La belleza del alma torturada, de esa belleza que aletea en un cuerpo
imperfecto ... Esos fotógrafos que se arriesgan a no gustar, a recorrer las
calles con su cámara robando fotos entrando así en el alma de la gente común de
refilón. Voy creando una cartera de fotógrafos de estas facetas cuyas fotos
suponen una búsqueda y un estilo radicalmente personal enfrentado a los gustos
de las mayorías siempre tan tranquilizadores y previsibles así como anodinos.
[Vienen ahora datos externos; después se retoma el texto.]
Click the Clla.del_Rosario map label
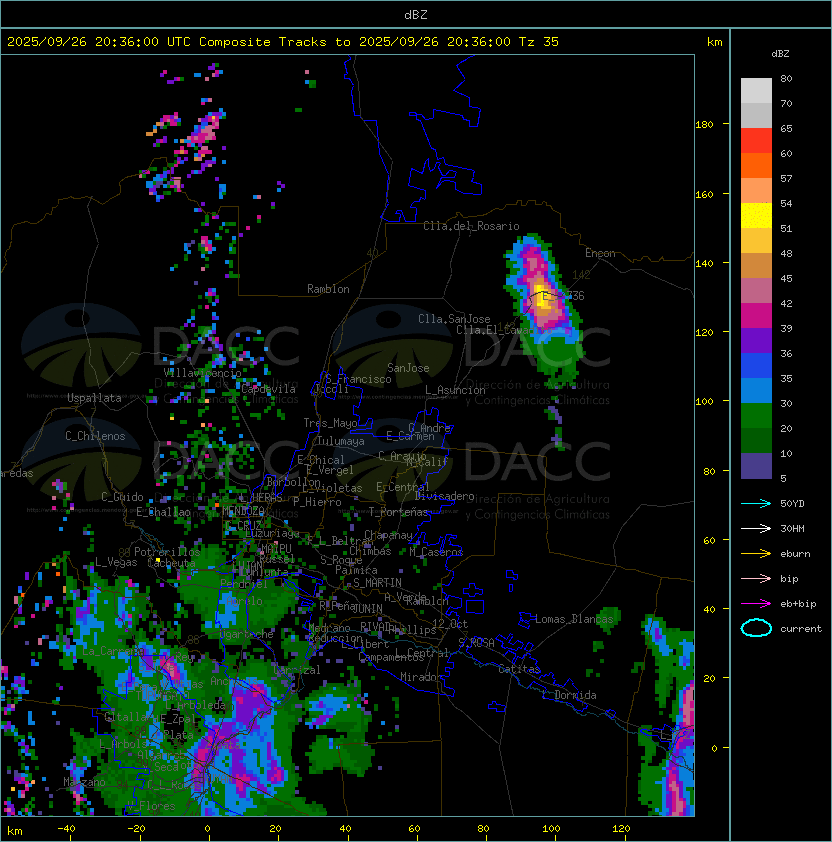 [471, 226]
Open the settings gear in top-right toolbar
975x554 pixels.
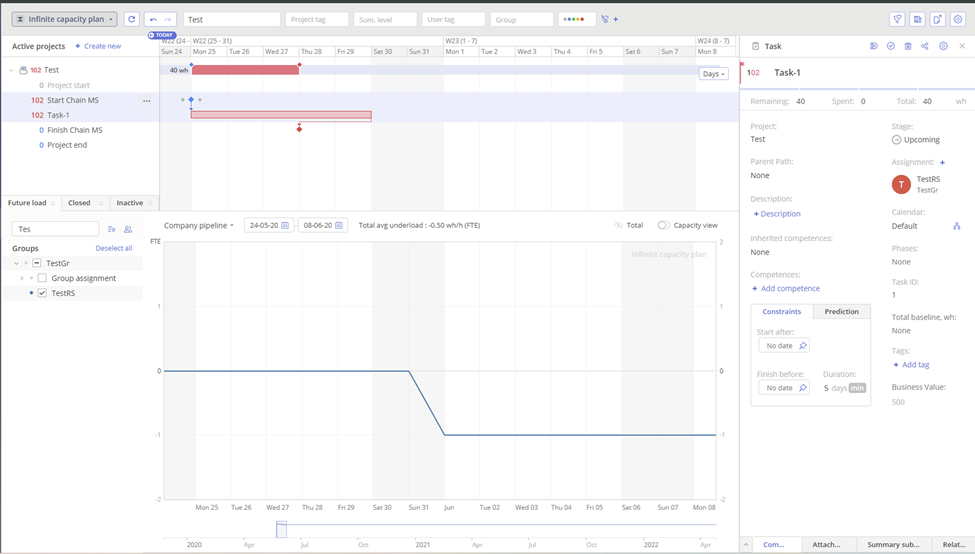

El buen fotógrafo no es famoso ni se dice realmente fotógrafo. Pone su cámara
en la calle y fotografía a la gente común, como aquel fotógrafo malinés Seydou
Keita, que tanto admiro. Una cámara normal, un estudio con una cortina barata y
magníficos retratos que tardaron en ser reconocidos por occidente pues trabajó
en el anonimato en Bamako.
Un instituto de Enseñanza Secundaria con sus centenares de
alumnos feos, desgarbados, llenos de acné y de hormonas a tope es un buen
estudio para hacer fotos en un tiempo de transformación. Es una belleza de un
fulgor conflictivo, la adolescencia, esa época salvaje en todos los sentidos
... y que uno que es profesor ha de convertir en algo domesticado y cultural.
Pues eso, la fotografía como un abismo que se abre, sin
horizonte cierto y en que solo está asegurada la caída en una hermosa y
vertiginosa danza entre las tinieblas del corazón.